Tahoe Lobster Co. owner Fred Jackson lifted wiggling bags full of fresh crawfish from his big red truck onto the loading dock at MontBleu Resort Casino & Spa Friday afternoon. He’d just come from the dock.

“I just picked up about 137 pounds out of the lake about 10 minutes ago,” Jackson said.

The 500 pounds of crayfish are for Lake Tahoe’s first Boil & Fry Day, an all-day event centered around the miniature lobsters. The outdoor party will feature lawn game tournaments, music, beers and, of course, a whole heap of Tahoe crayfish.

“This is the first event that Tahoe’s thrown for their little lobster friend from the lake,” Jackson said. “It’s awesome, actually.”

The publicity surrounding the party is a much-needed boost for Tahoe Lobster Co., Jackson said. The buzz about Lake Tahoe’s only commercial fishery started to wear off a little this year, he added.

“This year has been slow,” Jackson said. “[Distributors] would rather push peel-and-eat shrimp, than the live crawfish.”

Jackson said part of the problem is chefs who want to make dishes out of the crawdads rather than serve them whole as is tradition. At Boil ‘n Fry Day, the crawfish will be served in the classic Southern-style boil.

“It seems like a deep-seated tradition to a lot of people,” event organizer Tim Manas said. “A lot of people have friends from the South or family from the South. And it’s the kind of event that just pulls people together.”

Manas will use a secret combination of seasonings that’s straight from New Orleans to flavor the crawfish, he said. Attendees will be able to buy a dinner plate with 1 pound of the little lobsters, kick back and pick the meat from the shells.

Manas has been doing the Boil ‘n Fry Day for several years in Sacramento. Last year, the restaurant he was working with was sold to new owners who were uninterested in the event. Manas began looking for a new venue.

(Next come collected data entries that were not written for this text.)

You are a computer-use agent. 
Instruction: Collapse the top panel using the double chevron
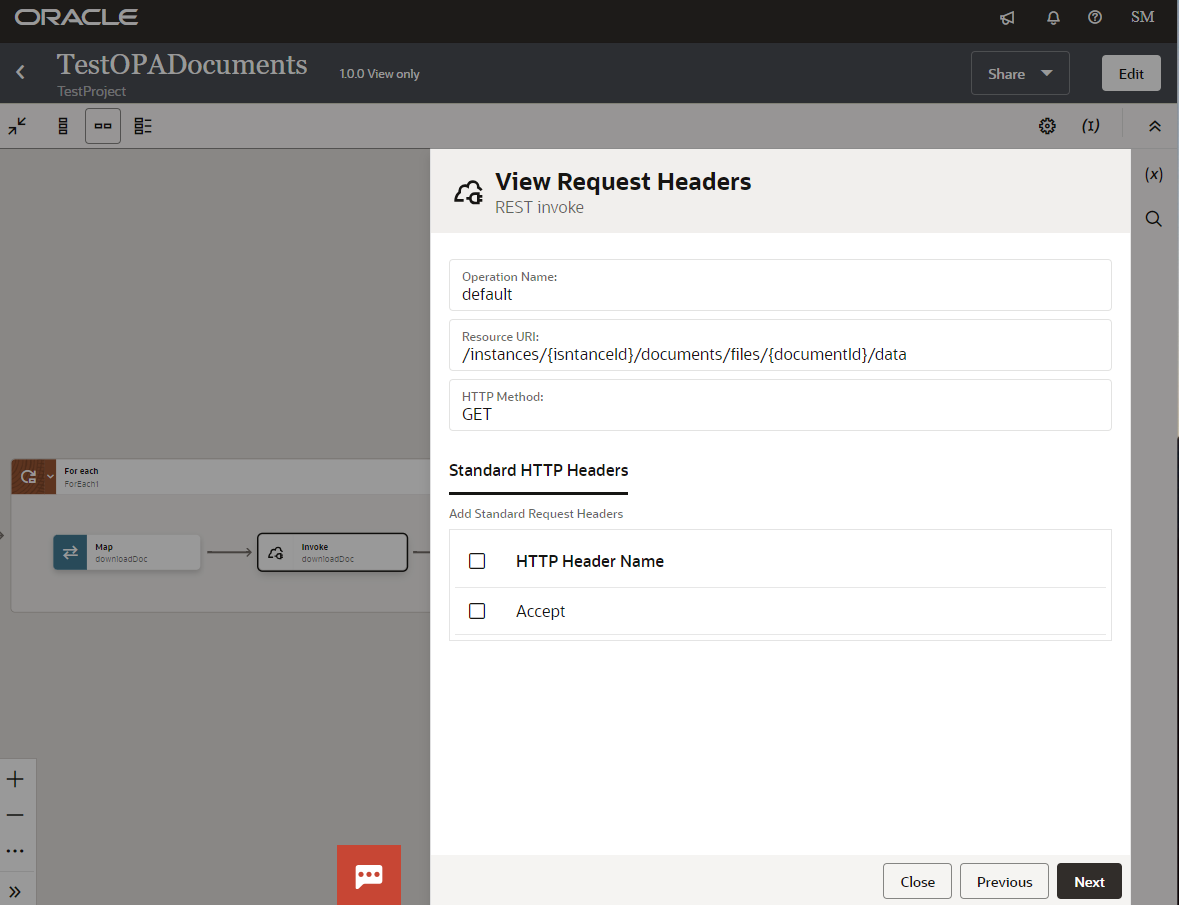click(1154, 126)
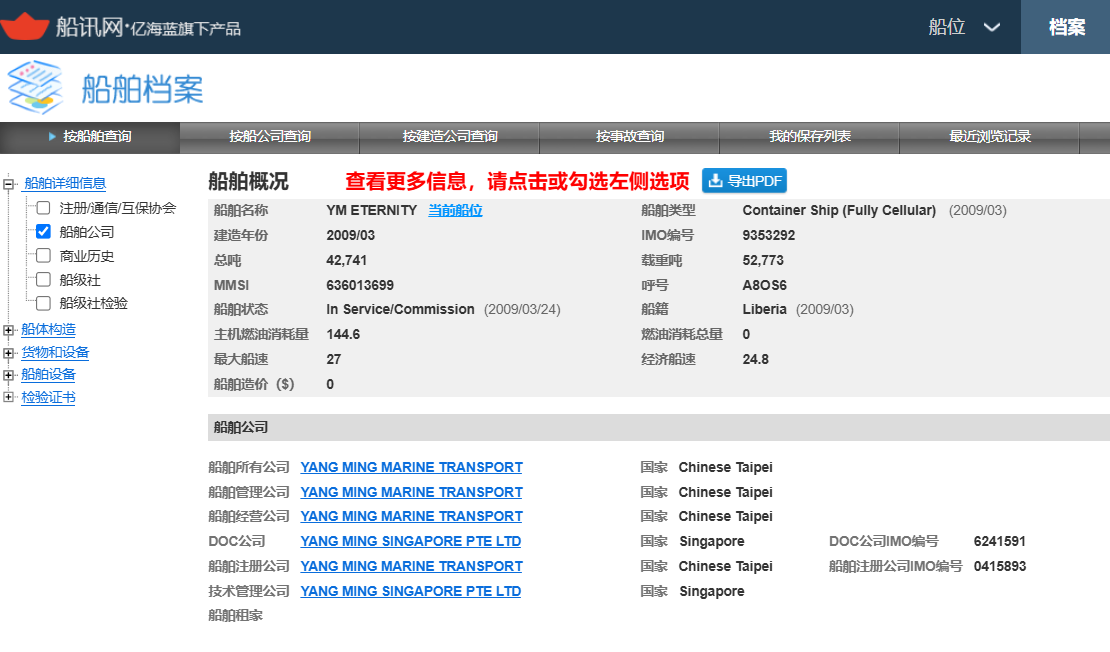The height and width of the screenshot is (652, 1110).
Task: Click the 船舶设备 tree link
Action: coord(48,375)
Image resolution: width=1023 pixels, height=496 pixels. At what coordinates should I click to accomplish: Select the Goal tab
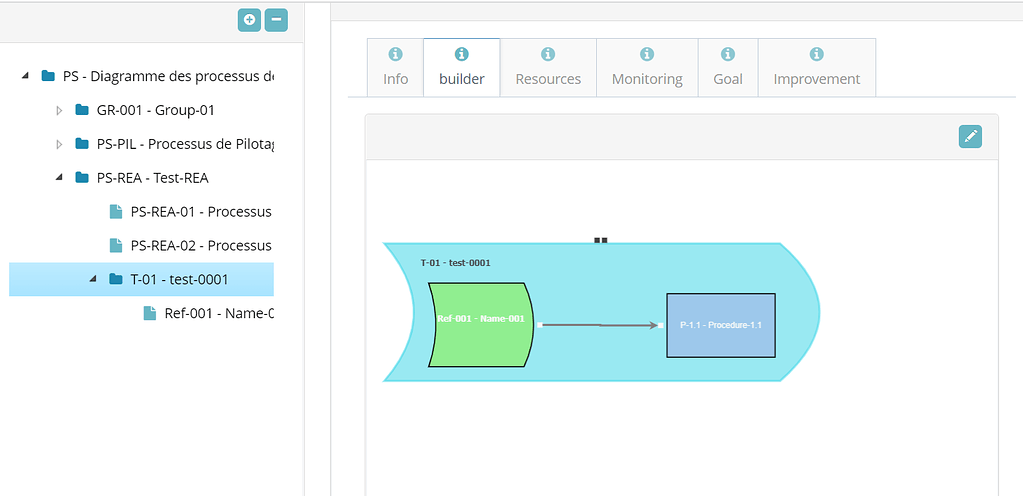(x=728, y=68)
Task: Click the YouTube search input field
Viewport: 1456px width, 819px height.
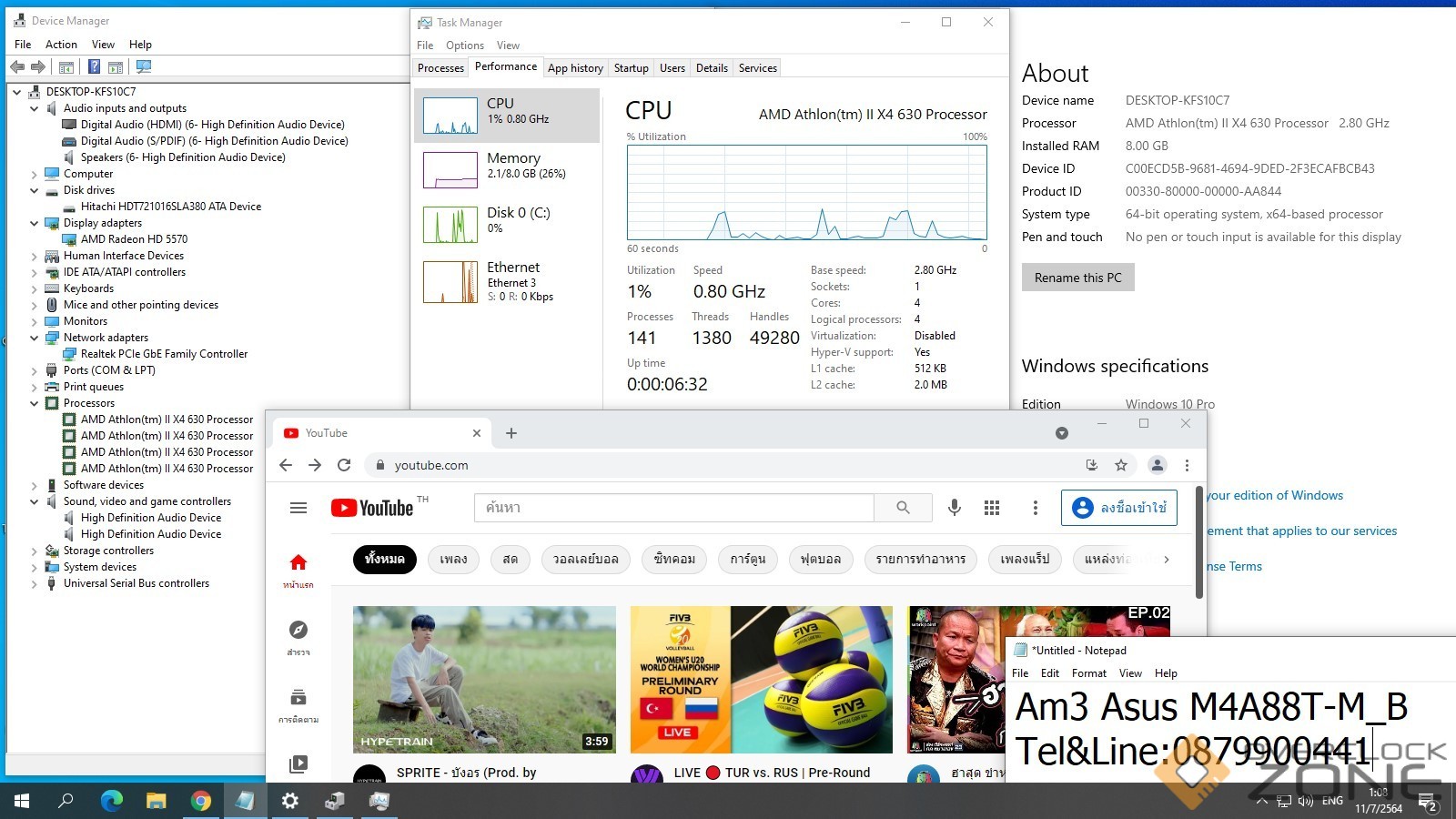Action: [673, 508]
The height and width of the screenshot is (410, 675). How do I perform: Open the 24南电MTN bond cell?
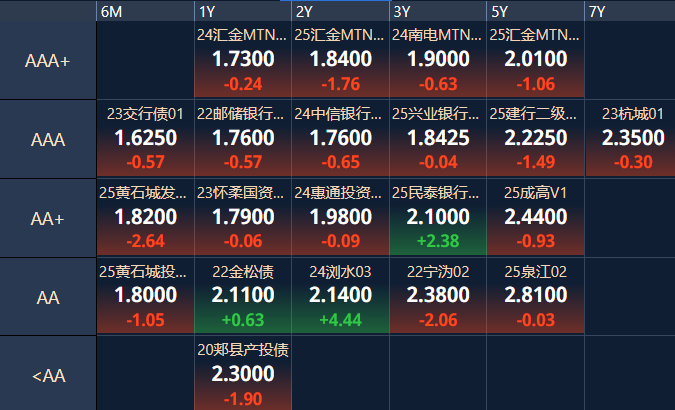pos(438,61)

When he started doing production for MontBleu, it all came together.

“I always wanted to incorporate food into a festival,” Manas said. “I put everything together, just kind of jumped on it and ran with it.”

Crayfish harvest slowing down

The commercial harvest of crayfish was approved on the Nevada side of the lake last year. Jackson, who spearheaded legislation to allow the fishery, has been filling orders since the day it passed. But there haven’t been as many this year, he said.

“Last year was better,” Jackson said. “This year is kind of a struggle, but we’re getting through it.”

The total sales dropped this year compared to last, he said. Losing dozens of traps to thieves hasn’t helped either. The buzz surrounding the harvest has died down since Nevada allowed the commercial harvest. At the time, several large media outlets, including The New York Times, trumpeted the new business.

“The local community has kind of backed off for some reason,” Jackson said. “It’s kind of weird.”

Jackson hopes California will allow commercial fishing of the crayfish in the state’s waters by next year. This will open up a lot more room for growth, Jackson said.

“That’ll open up about 70 percent of restaurants on the lake,” he said.